Il signor Blinken ha precisato che questo contatto rientrava in particolare negli sforzi per localizzare Austin Tice, un giornalista americano rapito nel 2012 all’inizio della guerra civile in Siria.

Il signor Blinken stava concludendo un tour regionale che lo ha portato in Turchia, Iraq e Giordania, paesi confinanti con la Siria.

Ad Aqaba, Blinken ha partecipato a discussioni che hanno riunito diplomatici arabi, europei, turchi e l’inviato speciale delle Nazioni Unite per la Siria Geir Pedersen, i quali hanno convenuto che il processo di transizione deve “essere guidato (…) dagli stessi siriani e raggiungere un processo inclusivo”. , governo non settario e rappresentativo”, si legge in una dichiarazione congiunta.

Riaperta l’ambasciata turca

Hanno inoltre sottolineato che la Siria, sotto le sanzioni internazionali, ha finalmente avuto “la possibilità di porre fine a decenni di isolamento” e hanno insistito “sull’importanza di combattere il terrorismo e l’estremismo”.

Di fronte alle preoccupazioni della comunità internazionale, il nuovo primo ministro responsabile della transizione fino al 1È Marzo, Mohammad al-Bashir, aveva promesso questa settimana lo stato di diritto e “la garanzia dei diritti di tutti”.

La Turchia, che ha accolto con favore la caduta di Bashar al-Assad, sabato ha riaperto la sua ambasciata a Damasco.

La cancelleria ha chiuso i battenti nel marzo 2012, un anno dopo lo scoppio della guerra civile in Siria, innescata dalla repressione delle manifestazioni pro-democrazia e durante la quale Ankara ha sposato la causa dei ribelli.

Per una Siria “pluralista”.

“Unito, unito, unito, il popolo siriano è unito”, è diventato il leitmotiv dei siriani da quando Assad è fuggito con la sua famiglia in Russia.

Ma al giubilo si accompagna la dolorosa ricerca dei siriani che cercano i loro cari scomparsi durante decenni di repressione da parte di Assad, accusati dei peggiori abusi.

Diversi gruppi armati e potenze internazionali sono stati coinvolti nella guerra in Siria, che ha provocato più di mezzo milione di morti, spinto circa sei milioni di siriani, ovvero un quarto della popolazione, alla fuga e ha frammentato e devastato il Paese.

Jolani, il cui vero nome è Ahmad al-Chareh, dal canto suo ha denunciato l’incursione delle truppe israeliane nel sud del territorio dopo la caduta di Assad, ma ha affermato che il suo Paese è troppo “stressato” dalla guerra per intraprenderne una nuova conflitto.

Gli Hezbollah libanesi hanno affermato di sperare che le nuove autorità non normalizzino le loro relazioni con Israele, il nemico giurato del movimento sciita filo-iraniano.

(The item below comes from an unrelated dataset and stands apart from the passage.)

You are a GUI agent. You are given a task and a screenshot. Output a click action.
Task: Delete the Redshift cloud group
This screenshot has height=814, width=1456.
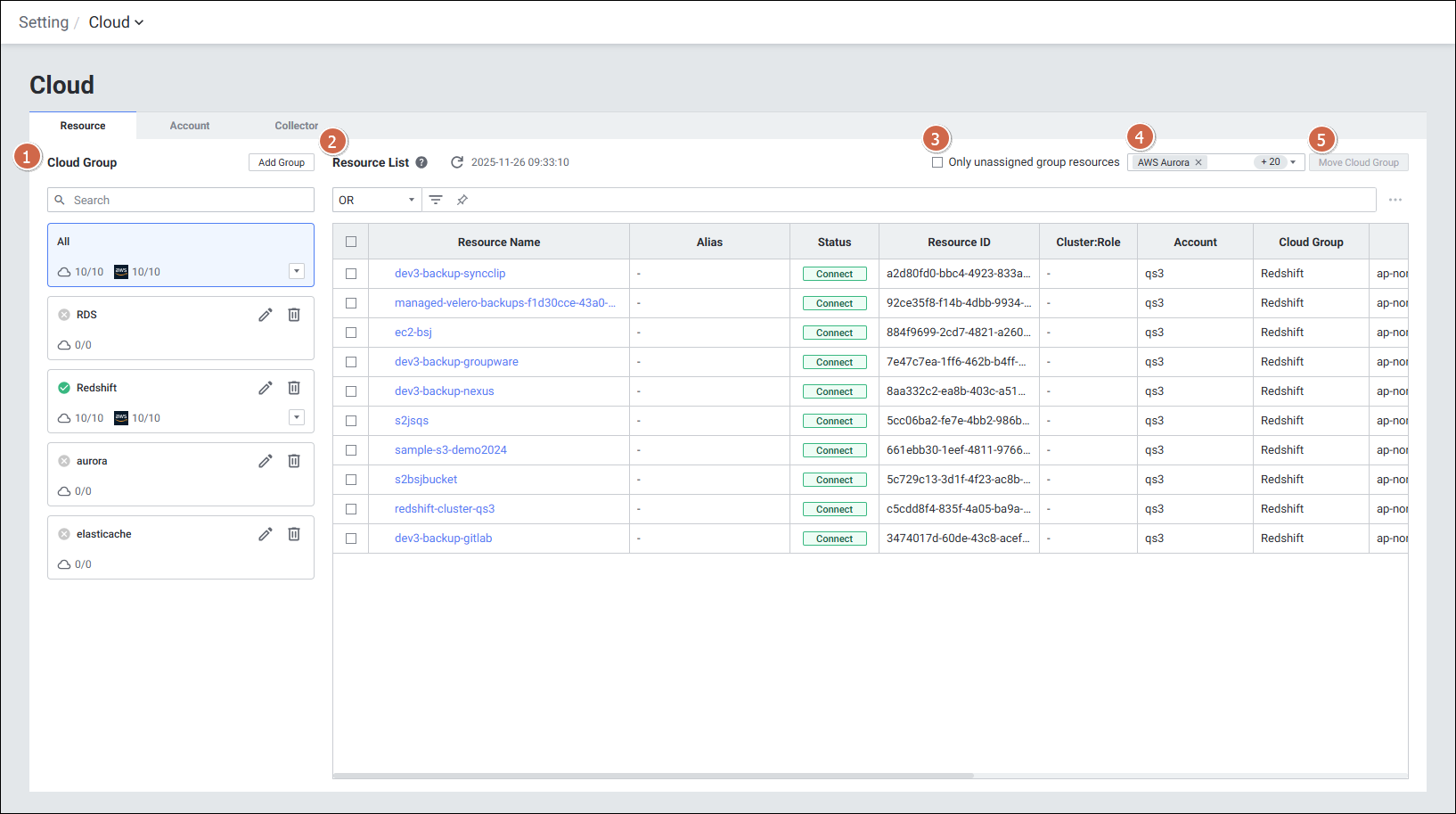(x=294, y=388)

Secondo l’Osservatorio siriano per i diritti umani (OSDH), Israele ha effettuato nuovi attacchi contro “siti militari dell’ex regime” a Damasco e nei suoi sobborghi, distruggendo un istituto scientifico e un “aeroporto militare”.

Questi raid mirano a “distruggere ciò che resta delle capacità militari del prossimo esercito siriano”, secondo questa ONG con sede nel Regno Unito ma che ha una vasta rete di fonti in Siria.

Nel nord-est della Siria, le Forze Democratiche Siriane (SDF) guidate dai curdi e appoggiate dagli Stati Uniti hanno accolto con favore la caduta di Assad.

Mentre la comunità curda è stata vittima di discriminazioni per decenni durante il regime di Assad, il leader del FDS, Mazloum Abdi, ha invitato sabato su X i partiti curdi a “partecipare alla costruzione del futuro di una Siria democratica e pluralista.

Nella Siria occidentale, almeno quattro combattenti di una fazione della coalizione al potere sono stati uccisi in un’imboscata in una roccaforte del presidente deposto, secondo l’OSDH.